---
title: "Transforming FHIR documents to tables with BiocFHIR"
author: "Vincent J. Carey, stvjc at channing.harvard.edu"
date: "`r format(Sys.time(), '%B %d, %Y')`"
vignette: >
  %\VignetteEngine{knitr::rmarkdown}
  %\VignetteIndexEntry{Transforming FHIR documents to tables with BiocFHIR}
  %\VignetteEncoding{UTF-8}
output:
  BiocStyle::html_document:
    highlight: pygments
    number_sections: yes
    theme: united
    toc: yes
---

```{r setup,results="hide",echo=FALSE}
suppressPackageStartupMessages({
suppressMessages({
library(BiocFHIR)
library(DT)
library(jsonlite)
})
})
```

# Introduction

The purpose of this vignette is to provide
details on how FHIR documents are
transformed to tables in BiocFHIR.

This text uses R commands that will work for an R (version 4.2 or greater) in which
BiocFHIR (version 0.0.14 or greater) has been installed.  The source codes are
always available at [github](https://github.com/vjcitn/BiocFHIR) and may
be available for installation by other means.

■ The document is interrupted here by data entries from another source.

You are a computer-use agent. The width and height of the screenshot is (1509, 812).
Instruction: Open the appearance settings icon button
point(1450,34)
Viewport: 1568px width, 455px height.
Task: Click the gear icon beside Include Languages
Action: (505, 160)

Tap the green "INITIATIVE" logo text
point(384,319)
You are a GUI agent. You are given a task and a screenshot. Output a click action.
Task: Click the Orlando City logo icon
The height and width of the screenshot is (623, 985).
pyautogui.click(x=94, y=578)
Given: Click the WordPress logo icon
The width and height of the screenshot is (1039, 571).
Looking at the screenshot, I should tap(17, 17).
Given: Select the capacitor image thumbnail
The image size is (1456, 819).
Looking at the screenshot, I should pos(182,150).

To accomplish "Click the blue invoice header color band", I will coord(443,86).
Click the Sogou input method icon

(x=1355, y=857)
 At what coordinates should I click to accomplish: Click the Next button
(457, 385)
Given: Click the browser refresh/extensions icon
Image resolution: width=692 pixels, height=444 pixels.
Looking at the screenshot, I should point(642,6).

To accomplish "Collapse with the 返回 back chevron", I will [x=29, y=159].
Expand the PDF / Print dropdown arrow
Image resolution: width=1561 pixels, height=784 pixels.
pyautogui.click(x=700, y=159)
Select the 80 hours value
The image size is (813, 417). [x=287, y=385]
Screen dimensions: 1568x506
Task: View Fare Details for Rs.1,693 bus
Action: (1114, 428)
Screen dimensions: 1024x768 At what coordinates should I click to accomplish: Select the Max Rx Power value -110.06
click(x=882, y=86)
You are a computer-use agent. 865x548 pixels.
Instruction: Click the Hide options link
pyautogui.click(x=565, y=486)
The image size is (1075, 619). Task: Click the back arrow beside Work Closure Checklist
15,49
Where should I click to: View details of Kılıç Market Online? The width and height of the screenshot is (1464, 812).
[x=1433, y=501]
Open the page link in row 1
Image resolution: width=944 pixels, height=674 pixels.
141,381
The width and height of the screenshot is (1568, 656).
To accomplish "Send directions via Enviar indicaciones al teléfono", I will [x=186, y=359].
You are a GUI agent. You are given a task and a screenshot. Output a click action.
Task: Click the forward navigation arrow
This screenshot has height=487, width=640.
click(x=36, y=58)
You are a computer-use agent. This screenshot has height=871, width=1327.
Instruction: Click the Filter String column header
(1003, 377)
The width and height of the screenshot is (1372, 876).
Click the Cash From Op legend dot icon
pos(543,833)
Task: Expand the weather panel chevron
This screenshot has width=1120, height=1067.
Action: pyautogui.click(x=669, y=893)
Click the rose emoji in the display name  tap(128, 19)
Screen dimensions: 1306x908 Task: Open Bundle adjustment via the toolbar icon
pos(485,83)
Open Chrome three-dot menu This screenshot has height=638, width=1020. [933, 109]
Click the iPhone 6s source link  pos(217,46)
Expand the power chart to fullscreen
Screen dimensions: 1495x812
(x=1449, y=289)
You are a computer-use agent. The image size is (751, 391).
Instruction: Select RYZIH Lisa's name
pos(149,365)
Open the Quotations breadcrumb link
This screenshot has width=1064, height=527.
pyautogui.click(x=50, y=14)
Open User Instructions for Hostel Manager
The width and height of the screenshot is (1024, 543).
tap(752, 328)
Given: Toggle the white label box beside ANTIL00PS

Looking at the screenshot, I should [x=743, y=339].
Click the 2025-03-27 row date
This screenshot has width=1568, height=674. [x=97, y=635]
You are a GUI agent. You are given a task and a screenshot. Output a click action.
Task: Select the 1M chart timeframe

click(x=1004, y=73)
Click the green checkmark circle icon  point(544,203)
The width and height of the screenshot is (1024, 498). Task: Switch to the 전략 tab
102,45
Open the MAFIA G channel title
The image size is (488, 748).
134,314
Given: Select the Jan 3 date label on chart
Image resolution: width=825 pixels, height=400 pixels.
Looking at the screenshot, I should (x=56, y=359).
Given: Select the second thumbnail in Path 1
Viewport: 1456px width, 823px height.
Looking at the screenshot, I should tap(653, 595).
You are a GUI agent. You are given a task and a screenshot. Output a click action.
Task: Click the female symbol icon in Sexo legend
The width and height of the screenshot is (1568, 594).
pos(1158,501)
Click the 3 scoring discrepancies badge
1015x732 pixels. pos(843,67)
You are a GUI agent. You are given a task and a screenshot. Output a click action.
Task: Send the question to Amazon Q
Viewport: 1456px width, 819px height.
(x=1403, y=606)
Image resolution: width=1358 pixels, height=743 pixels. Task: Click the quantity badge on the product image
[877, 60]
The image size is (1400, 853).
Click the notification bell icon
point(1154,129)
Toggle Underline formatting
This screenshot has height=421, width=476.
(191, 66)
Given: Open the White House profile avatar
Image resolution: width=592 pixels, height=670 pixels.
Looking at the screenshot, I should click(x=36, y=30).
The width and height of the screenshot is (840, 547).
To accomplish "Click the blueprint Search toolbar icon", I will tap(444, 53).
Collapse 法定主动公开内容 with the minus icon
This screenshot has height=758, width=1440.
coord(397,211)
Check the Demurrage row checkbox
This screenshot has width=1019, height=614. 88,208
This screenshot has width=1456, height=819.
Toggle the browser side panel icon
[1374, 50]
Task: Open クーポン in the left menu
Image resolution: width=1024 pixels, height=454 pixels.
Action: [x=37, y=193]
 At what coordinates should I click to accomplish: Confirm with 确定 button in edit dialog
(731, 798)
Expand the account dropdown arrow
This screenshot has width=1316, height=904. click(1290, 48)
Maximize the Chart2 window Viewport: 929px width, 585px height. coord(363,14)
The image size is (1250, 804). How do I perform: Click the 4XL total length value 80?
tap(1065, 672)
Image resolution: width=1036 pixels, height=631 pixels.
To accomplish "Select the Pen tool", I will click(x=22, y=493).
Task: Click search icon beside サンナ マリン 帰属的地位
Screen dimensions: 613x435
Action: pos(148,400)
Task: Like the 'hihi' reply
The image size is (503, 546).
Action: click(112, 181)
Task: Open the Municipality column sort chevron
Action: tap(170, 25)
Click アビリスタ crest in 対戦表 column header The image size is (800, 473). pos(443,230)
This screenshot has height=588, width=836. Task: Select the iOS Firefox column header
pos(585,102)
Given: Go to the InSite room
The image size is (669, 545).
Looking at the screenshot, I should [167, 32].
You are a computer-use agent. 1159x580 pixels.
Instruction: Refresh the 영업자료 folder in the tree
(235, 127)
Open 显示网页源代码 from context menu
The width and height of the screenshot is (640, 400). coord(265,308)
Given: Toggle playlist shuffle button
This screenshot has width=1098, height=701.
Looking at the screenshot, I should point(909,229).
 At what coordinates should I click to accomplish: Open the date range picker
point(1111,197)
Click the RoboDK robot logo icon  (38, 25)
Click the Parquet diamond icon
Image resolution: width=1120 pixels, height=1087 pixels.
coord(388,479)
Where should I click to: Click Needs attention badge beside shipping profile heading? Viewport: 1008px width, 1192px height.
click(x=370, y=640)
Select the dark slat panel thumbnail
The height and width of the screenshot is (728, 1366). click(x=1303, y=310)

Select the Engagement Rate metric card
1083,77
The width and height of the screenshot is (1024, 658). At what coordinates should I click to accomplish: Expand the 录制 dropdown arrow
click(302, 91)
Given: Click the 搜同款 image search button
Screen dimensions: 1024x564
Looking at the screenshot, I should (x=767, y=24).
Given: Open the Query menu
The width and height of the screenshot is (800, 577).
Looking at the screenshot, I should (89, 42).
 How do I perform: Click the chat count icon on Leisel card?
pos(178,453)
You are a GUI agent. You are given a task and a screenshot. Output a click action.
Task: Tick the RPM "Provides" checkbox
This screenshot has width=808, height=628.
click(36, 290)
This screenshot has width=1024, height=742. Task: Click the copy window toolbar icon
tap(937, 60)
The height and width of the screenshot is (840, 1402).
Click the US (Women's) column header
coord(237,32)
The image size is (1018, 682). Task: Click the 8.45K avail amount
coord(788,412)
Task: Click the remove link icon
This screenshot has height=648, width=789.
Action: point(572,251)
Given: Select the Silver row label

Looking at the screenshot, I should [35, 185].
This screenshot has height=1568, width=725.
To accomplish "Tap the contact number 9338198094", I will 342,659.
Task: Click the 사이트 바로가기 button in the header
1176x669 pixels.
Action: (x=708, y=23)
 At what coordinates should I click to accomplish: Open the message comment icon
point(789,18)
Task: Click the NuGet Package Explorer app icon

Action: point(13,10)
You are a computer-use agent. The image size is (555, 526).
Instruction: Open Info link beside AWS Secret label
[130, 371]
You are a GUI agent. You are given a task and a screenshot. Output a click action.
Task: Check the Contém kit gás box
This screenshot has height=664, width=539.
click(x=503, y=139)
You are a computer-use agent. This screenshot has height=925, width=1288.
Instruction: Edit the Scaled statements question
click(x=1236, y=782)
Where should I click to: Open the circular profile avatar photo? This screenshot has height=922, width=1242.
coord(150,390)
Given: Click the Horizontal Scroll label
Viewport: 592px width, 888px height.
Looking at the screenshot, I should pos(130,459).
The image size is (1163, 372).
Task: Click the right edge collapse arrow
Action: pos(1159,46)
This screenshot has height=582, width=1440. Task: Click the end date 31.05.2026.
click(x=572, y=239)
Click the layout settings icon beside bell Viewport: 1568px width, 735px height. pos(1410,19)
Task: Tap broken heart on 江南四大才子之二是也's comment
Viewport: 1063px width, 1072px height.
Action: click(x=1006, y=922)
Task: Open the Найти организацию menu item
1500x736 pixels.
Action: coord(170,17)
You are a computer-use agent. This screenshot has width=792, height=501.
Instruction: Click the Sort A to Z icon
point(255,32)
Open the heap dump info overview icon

# Examining sample data, again

In the "Upper level FHIR concepts" vignette, we used the
following code to get a peek at the information
structure in a single document representing a Bundle
associated with a patient.

```{r takepeek}
tfile = dir(system.file("json", package="BiocFHIR"), full=TRUE)
peek = jsonlite::fromJSON(tfile)
names(peek)
peek$resourceType
names(peek$entry)
length(names(peek$entry$resource))
class(peek$entry$resource)
dim(peek$entry$resource)
head(names(peek$entry$resource))
```

We perform a first stage of transformation with `process_fhir_bundle`:
```{r txpeek}
bu = process_fhir_bundle(tfile)
bu
```

# Bundle to data frames

Each processed bundle is a collection of data.frame instances, formed
by splitting the input "entry" element by "resourceType".
These data.frames are mostly filled with NA missing values, but
some columns have been ingested as lists.  Executive decisions
are made in the package regarding which columns are likely
to hold useful information.  Thus we have

```{r lkpo}
po1 <- process_Observation(bu$Observation)
dim(po1)
datatable(po1)
```

# Filtering FHIR elements

A list of vectors of field names serves as the
basis for filtering JSON elements into
records for tabulation.
```{r lksch}
FHIR_retention_schemas()
```

Because each observation on Blood Pressure includes a "component"
element with two elements (for systolic and diastolic blood pressure readings),
special code is required to map the metadata for the Blood Pressure observations
to the specific values for each component.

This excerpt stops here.